**Supplied passage**.
Jump to content

Being a Whole9 houseguest


jent103

Recommended Posts

(Not that I'm going to stay with Dallas and Melissa... though that might be fun!)

 

This weekend, I visited my brother and his family, who live far away from me. I stayed with them, so had little input on the available food. (If I'd driven, I would have brought some things with me, but as I flew I was much more limited.) They eat well compared to many - very little processed food, and the kids think it's not a meal if there aren't vegetables. So it's not like I was eating complete junk! But they do eat grains, gluten, dairy, peanut butter, etc., plus dessert and treats occasionally.

 

There were choices I actively made (like gluten-loaded local specialties when we were eating out), and I don't regret those, though I do see their consequences! But I'm wondering how you all deal with situations where you're stuck between being a "good," low-maintenance houseguest and sticking to your usual way of eating (in the absence of actual allergies or strong intolerances). For example, my sister-in-law made muffins for breakfast. Tasty, but not something I'd usually deem "worth it" - but do I rifle through their fridge looking for something else when she's already gone to the effort, or take the hit? (I took the hit in this case, FWIW. I fear hurting feelings!)

**Information supplied**.
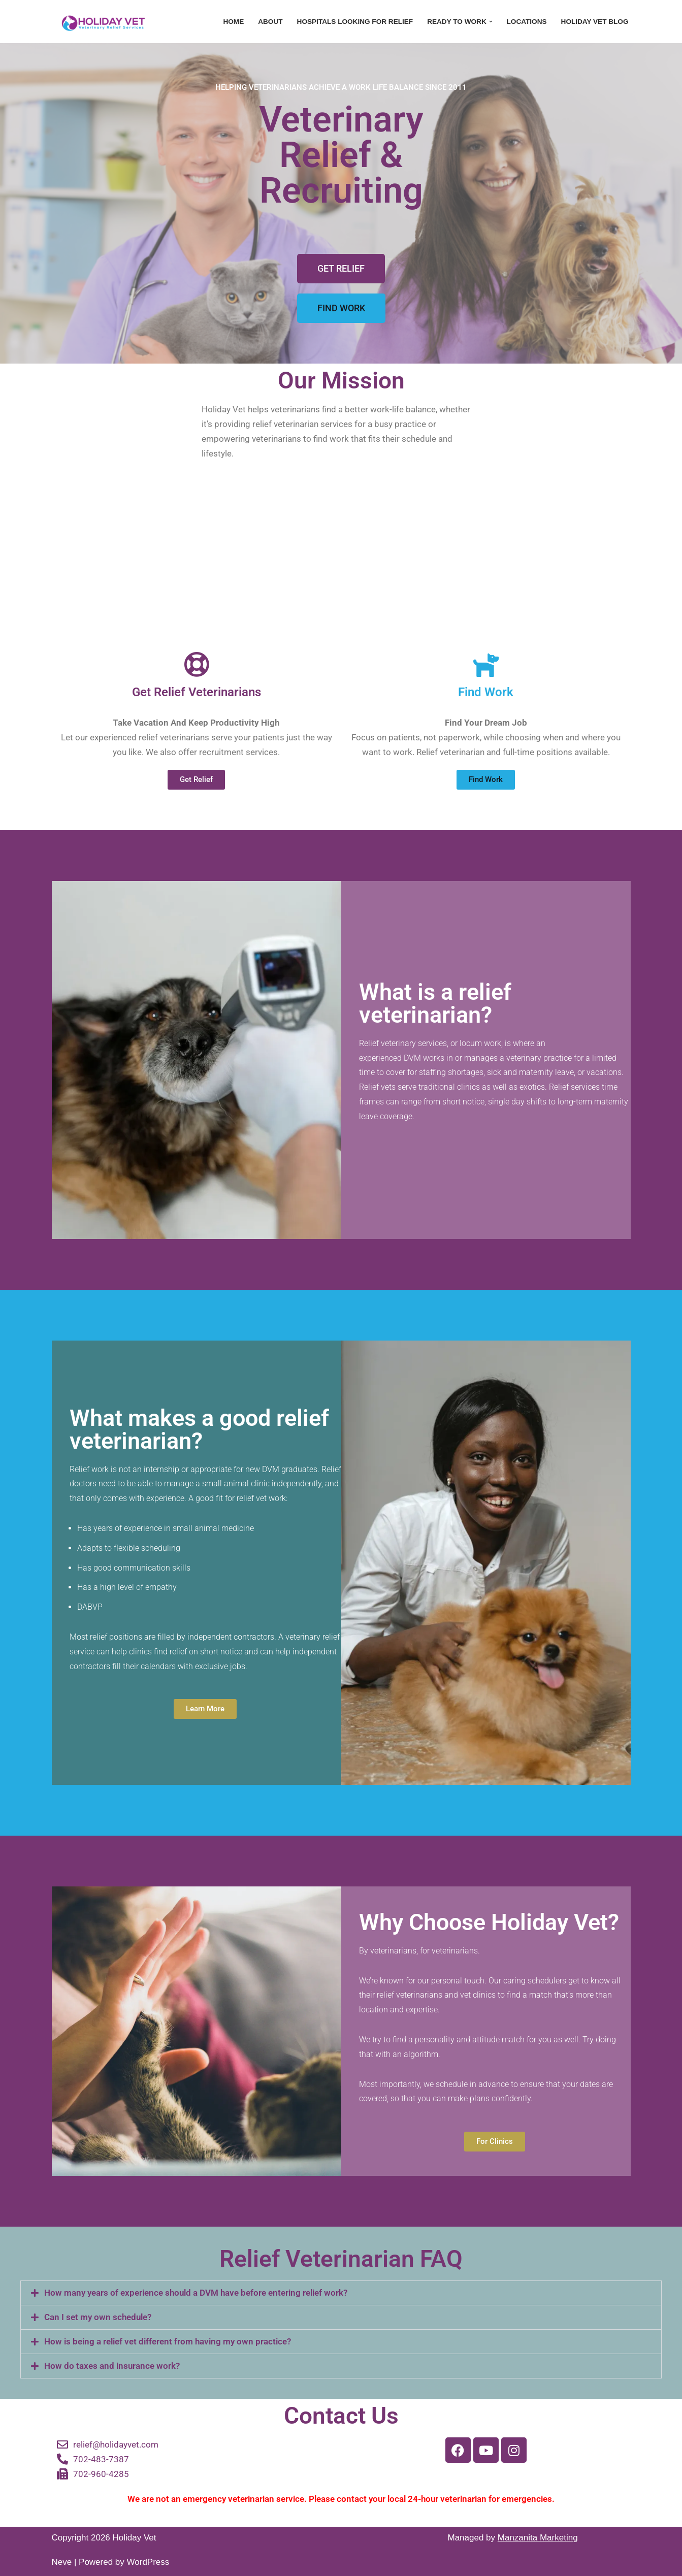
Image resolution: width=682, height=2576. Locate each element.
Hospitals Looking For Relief (355, 21)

**Written tasks**.
[A] Please reproduce the passage from the houseguest post word for word, beginning at the words "Recommended Posts" and stopping after the words "and treats occasionally.".
[B] From the sentence in the houseguest post that begins "But they do eat", list every food or kind of food named.

**Solved tasks**.
[A]
Recommended Posts

(Not that I'm going to stay with Dallas and Melissa... though that might be fun!)

 

This weekend, I visited my brother and his family, who live far away from me. I stayed with them, so had little input on the available food. (If I'd driven, I would have brought some things with me, but as I flew I was much more limited.) They eat well compared to many - very little processed food, and the kids think it's not a meal if there aren't vegetables. So it's not like I was eating complete junk! But they do eat grains, gluten, dairy, peanut butter, etc., plus dessert and treats occasionally.

[B]
grains
gluten
dairy
peanut butter
dessert
treats